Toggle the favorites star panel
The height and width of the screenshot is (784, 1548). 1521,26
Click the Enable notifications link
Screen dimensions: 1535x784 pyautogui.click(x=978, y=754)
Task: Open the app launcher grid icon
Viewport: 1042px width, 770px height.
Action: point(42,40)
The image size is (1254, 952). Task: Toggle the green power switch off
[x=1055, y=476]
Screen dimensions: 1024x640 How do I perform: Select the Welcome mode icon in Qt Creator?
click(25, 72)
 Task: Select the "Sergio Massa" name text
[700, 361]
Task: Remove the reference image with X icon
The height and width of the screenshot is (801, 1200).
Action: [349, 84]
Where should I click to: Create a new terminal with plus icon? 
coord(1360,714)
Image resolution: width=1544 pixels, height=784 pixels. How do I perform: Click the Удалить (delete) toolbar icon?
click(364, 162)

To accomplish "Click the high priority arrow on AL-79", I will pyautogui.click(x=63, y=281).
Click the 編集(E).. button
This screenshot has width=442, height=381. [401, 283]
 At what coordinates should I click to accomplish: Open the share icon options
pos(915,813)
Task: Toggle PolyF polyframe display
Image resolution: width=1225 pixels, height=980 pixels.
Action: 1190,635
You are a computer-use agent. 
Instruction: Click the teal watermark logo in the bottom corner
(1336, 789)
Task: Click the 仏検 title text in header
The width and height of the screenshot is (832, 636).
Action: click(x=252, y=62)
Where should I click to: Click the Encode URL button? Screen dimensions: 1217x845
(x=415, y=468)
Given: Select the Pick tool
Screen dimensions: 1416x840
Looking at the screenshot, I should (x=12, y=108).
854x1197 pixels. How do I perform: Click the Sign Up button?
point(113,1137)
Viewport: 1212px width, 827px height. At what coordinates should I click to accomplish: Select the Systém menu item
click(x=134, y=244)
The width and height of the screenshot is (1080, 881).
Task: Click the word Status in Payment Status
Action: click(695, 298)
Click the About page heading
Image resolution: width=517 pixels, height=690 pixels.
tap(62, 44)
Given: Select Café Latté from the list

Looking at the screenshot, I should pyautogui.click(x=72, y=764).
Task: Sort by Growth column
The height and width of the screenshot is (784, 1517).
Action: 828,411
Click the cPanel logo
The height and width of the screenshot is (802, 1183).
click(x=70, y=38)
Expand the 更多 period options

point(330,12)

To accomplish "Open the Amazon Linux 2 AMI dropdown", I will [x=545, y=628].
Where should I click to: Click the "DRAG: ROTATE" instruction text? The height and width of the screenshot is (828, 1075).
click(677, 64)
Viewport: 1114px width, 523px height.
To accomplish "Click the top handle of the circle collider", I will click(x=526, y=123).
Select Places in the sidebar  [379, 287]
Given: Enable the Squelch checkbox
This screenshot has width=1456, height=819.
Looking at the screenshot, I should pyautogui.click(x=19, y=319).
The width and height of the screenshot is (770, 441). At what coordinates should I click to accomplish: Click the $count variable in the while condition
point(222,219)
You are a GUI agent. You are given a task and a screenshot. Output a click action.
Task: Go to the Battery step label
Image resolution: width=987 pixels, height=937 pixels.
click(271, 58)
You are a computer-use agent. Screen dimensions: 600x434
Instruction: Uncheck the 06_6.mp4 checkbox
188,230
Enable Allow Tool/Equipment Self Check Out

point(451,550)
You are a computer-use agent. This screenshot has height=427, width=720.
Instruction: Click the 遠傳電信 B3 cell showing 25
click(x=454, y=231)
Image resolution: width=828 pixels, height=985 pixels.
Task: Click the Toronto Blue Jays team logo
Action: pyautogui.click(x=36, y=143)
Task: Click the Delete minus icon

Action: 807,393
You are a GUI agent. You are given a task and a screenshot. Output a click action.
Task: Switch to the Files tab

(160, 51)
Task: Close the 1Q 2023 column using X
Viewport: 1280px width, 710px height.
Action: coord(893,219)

• **AIM OF THE EXERCISE**: Print every one of the records above again, character for character.

• **WRITTEN SOLUTION**:
Toggle the favorites star panel
The height and width of the screenshot is (784, 1548). 1521,26
Click the Enable notifications link
Screen dimensions: 1535x784 pyautogui.click(x=978, y=754)
Task: Open the app launcher grid icon
Viewport: 1042px width, 770px height.
Action: point(42,40)
The image size is (1254, 952). Task: Toggle the green power switch off
[x=1055, y=476]
Screen dimensions: 1024x640 How do I perform: Select the Welcome mode icon in Qt Creator?
click(25, 72)
 Task: Select the "Sergio Massa" name text
[700, 361]
Task: Remove the reference image with X icon
The height and width of the screenshot is (801, 1200).
Action: [349, 84]
Where should I click to: Create a new terminal with plus icon? 
coord(1360,714)
Image resolution: width=1544 pixels, height=784 pixels. How do I perform: Click the Удалить (delete) toolbar icon?
click(364, 162)

To accomplish "Click the high priority arrow on AL-79", I will pyautogui.click(x=63, y=281).
Click the 編集(E).. button
This screenshot has width=442, height=381. [401, 283]
 At what coordinates should I click to accomplish: Open the share icon options
pos(915,813)
Task: Toggle PolyF polyframe display
Image resolution: width=1225 pixels, height=980 pixels.
Action: 1190,635
You are a computer-use agent. 
Instruction: Click the teal watermark logo in the bottom corner
(1336, 789)
Task: Click the 仏検 title text in header
The width and height of the screenshot is (832, 636).
Action: click(x=252, y=62)
Where should I click to: Click the Encode URL button? Screen dimensions: 1217x845
(x=415, y=468)
Given: Select the Pick tool
Screen dimensions: 1416x840
Looking at the screenshot, I should (x=12, y=108).
854x1197 pixels. How do I perform: Click the Sign Up button?
point(113,1137)
Viewport: 1212px width, 827px height. At what coordinates should I click to accomplish: Select the Systém menu item
click(x=134, y=244)
The width and height of the screenshot is (1080, 881).
Task: Click the word Status in Payment Status
Action: click(695, 298)
Click the About page heading
Image resolution: width=517 pixels, height=690 pixels.
tap(62, 44)
Given: Select Café Latté from the list

Looking at the screenshot, I should pyautogui.click(x=72, y=764).
Task: Sort by Growth column
The height and width of the screenshot is (784, 1517).
Action: 828,411
Click the cPanel logo
The height and width of the screenshot is (802, 1183).
click(x=70, y=38)
Expand the 更多 period options

point(330,12)

To accomplish "Open the Amazon Linux 2 AMI dropdown", I will [x=545, y=628].
Where should I click to: Click the "DRAG: ROTATE" instruction text? The height and width of the screenshot is (828, 1075).
click(677, 64)
Viewport: 1114px width, 523px height.
To accomplish "Click the top handle of the circle collider", I will click(x=526, y=123).
Select Places in the sidebar  [379, 287]
Given: Enable the Squelch checkbox
This screenshot has width=1456, height=819.
Looking at the screenshot, I should pyautogui.click(x=19, y=319).
The width and height of the screenshot is (770, 441). At what coordinates should I click to accomplish: Click the $count variable in the while condition
point(222,219)
You are a GUI agent. You are given a task and a screenshot. Output a click action.
Task: Go to the Battery step label
Image resolution: width=987 pixels, height=937 pixels.
click(271, 58)
You are a computer-use agent. Screen dimensions: 600x434
Instruction: Uncheck the 06_6.mp4 checkbox
188,230
Enable Allow Tool/Equipment Self Check Out

point(451,550)
You are a computer-use agent. This screenshot has height=427, width=720.
Instruction: Click the 遠傳電信 B3 cell showing 25
click(x=454, y=231)
Image resolution: width=828 pixels, height=985 pixels.
Task: Click the Toronto Blue Jays team logo
Action: pyautogui.click(x=36, y=143)
Task: Click the Delete minus icon

Action: 807,393
You are a GUI agent. You are given a task and a screenshot. Output a click action.
Task: Switch to the Files tab

(160, 51)
Task: Close the 1Q 2023 column using X
Viewport: 1280px width, 710px height.
Action: coord(893,219)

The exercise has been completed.